### Exercises
1. In the passage on electronic device circuitry below, rewrite the paragraph that begins "Control circuitry 36 may include storage and processing circuitry" as a short bulleted list that keeps its main facts.
2. Extend the passage on electronic device circuitry below, carrying it on from its final sentence.

### Page
* * * * * * *

FIG. 2 is a schematic diagram showing illustrative components that
may be included in an electronic device such as electronic device
10 of FIG. 1. As shown in FIG. 2, electronic device 10 may include
control circuitry such as storage and processing circuitry 36 and
may include associated input-output circuitry 38.
Control circuitry 36 may include storage and processing circuitry
that is configured to execute software that controls the operation
of device 10. Control circuitry 36 may include microprocessor
circuitry, digital signal processor circuitry, microcontroller
circuitry, application-specific integrated circuits, and other
processing circuitry. Control circuitry 36 may also include storage
such as volatile and non-volatile memory, hard-disk storage,
removable storage, solid state drives, random-access memory, memory
that is formed as part of other integrated circuits such as memory
in a processing circuit, etc.
Input-output circuitry 38 may include components for receiving
input from external equipment and for supplying output. For
example, input-output circuitry 38 may include user interface
components for providing a user of device 10 with output and for
gathering input from a user. As shown in FIG. 2, input-output
circuitry 38 may include wireless circuitry 52. Wireless circuitry
52 may be used for transmitting and/or receiving signals in one or
more communications bands such as cellular telephone bands,
wireless local area network bands (e.g., the 2.4 GHz and 5 GHz IEEE
802.11 bands), satellite navigation system bands, etc. For example,
when device 10 is used as a wireless base station, wireless
circuitry 52 may support 2.4 GHz and 5 GHz IEEE 802.11 wireless
local area network communications.

* * * * * * *

### Available data
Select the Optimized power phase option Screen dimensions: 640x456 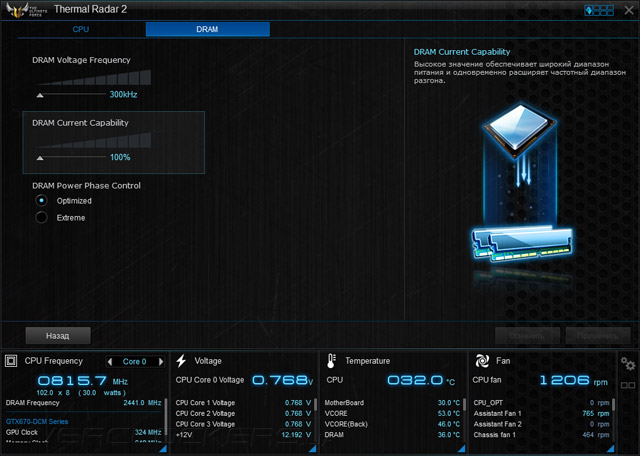pyautogui.click(x=41, y=200)
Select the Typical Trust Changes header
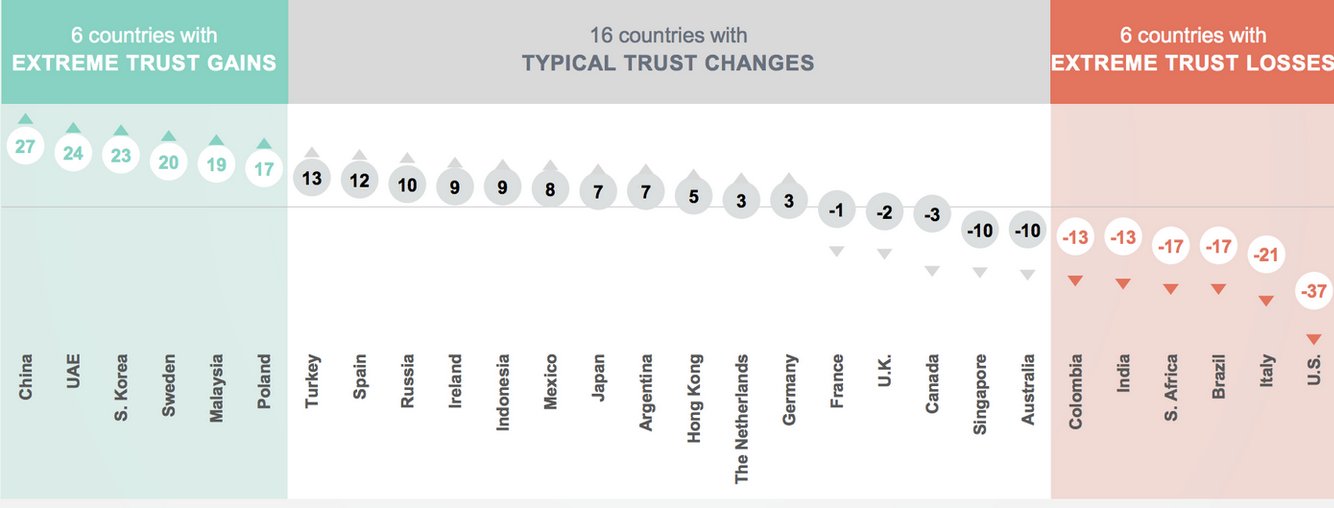This screenshot has width=1334, height=508. click(668, 51)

* * * * * * *

### Replies
1.
- Control circuitry 36 may include storage and processing circuitry that runs software controlling the operation of device 10.
- Its processing circuitry may include microprocessor, digital signal processor and microcontroller circuitry, application-specific integrated circuits, and other processing circuitry.
- Its storage may include volatile and non-volatile memory, hard-disk storage, removable storage, solid state drives, random-access memory, and memory built into other integrated circuits, such as memory in a processing circuit.

2.
Wireless circuitry 52 may include transceiver circuitry such as
radio-frequency transceiver 40. Radio-frequency transceiver 40 may
include a radio-frequency receiver and/or a radio-frequency
transmitter. Radio-frequency transceiver circuitry 40 may be used
to handle wireless signals in communications bands such as the 2.4
GHz and 5 GHz WiFi.RTM. bands, cellular telephone bands, and other
wireless communications frequencies of interest.
Radio-frequency transceiver circuitry 40 may be coupled to one or
more antennas in antenna structures 44 using transmission line
structures such as transmission lines 42. Transmission lines 42 may
include coaxial cables, microstrip transmission lines, transmission
lines formed from traces on flexible printed circuits (e.g.,
printed circuits formed from flexible sheets of polyimide or other
layers of flexible polymer), transmission lines formed from traces
on rigid printed circuit boards (e.g., fiberglass-filled epoxy
substrates such as FR4 boards), or other transmission line
structures. If desired, circuitry may be interposed within
transmission line structures 42 such as impedance matching
circuitry, filter circuitry, switches, and other circuits. This
circuitry may be implemented using one or more components such as
integrated circuits, discrete components (e.g., capacitors,
inductors, and resistors), surface mount technology (SMT)
components, or other electrical components.
Antenna structures 44 may include inverted-F antennas, patch
antennas, loop antennas, monopoles, dipoles, or other suitable
antennas. Configurations in which at least one antenna in device 10
is formed from an inverted-F antenna structure are sometimes
described herein as an example. Wireless circuitry 52 may use
antenna structures 44 to transmit and receive wireless signals such
as wireless signals 48, thereby allowing device 10 to communicate
with external equipment 50. External equipment 50 may be a handheld
electronic device such as a portable media player or cellular
telephone, may be a portable computer such as a tablet computer or
laptop computer, may be a desktop computer, may be a television,
may be a wireless access point or other wireless base station, may
be a computer monitor, may be a set-top box, may be a gaming
console, or may be other electronic equipment. For example, if
electronic device 10 has been configured to serve as a wireless
base station, external equipment 50 may be one or more tablet
computers, cellular telephones, portable computers, desktop
computers, media player equipment, and other equipment that
communicates with the wireless base station using wireless signals
48.
Input-output circuitry 38 may include buttons and other components
46. Components 46 may include buttons such as sliding switches,
push buttons, menu buttons, buttons based on dome switches, keys on
a keypad or keyboard, or other switch-based structures. Components
46 may also include sensors, displays, speakers, microphones,
cameras, status indicators lights, etc.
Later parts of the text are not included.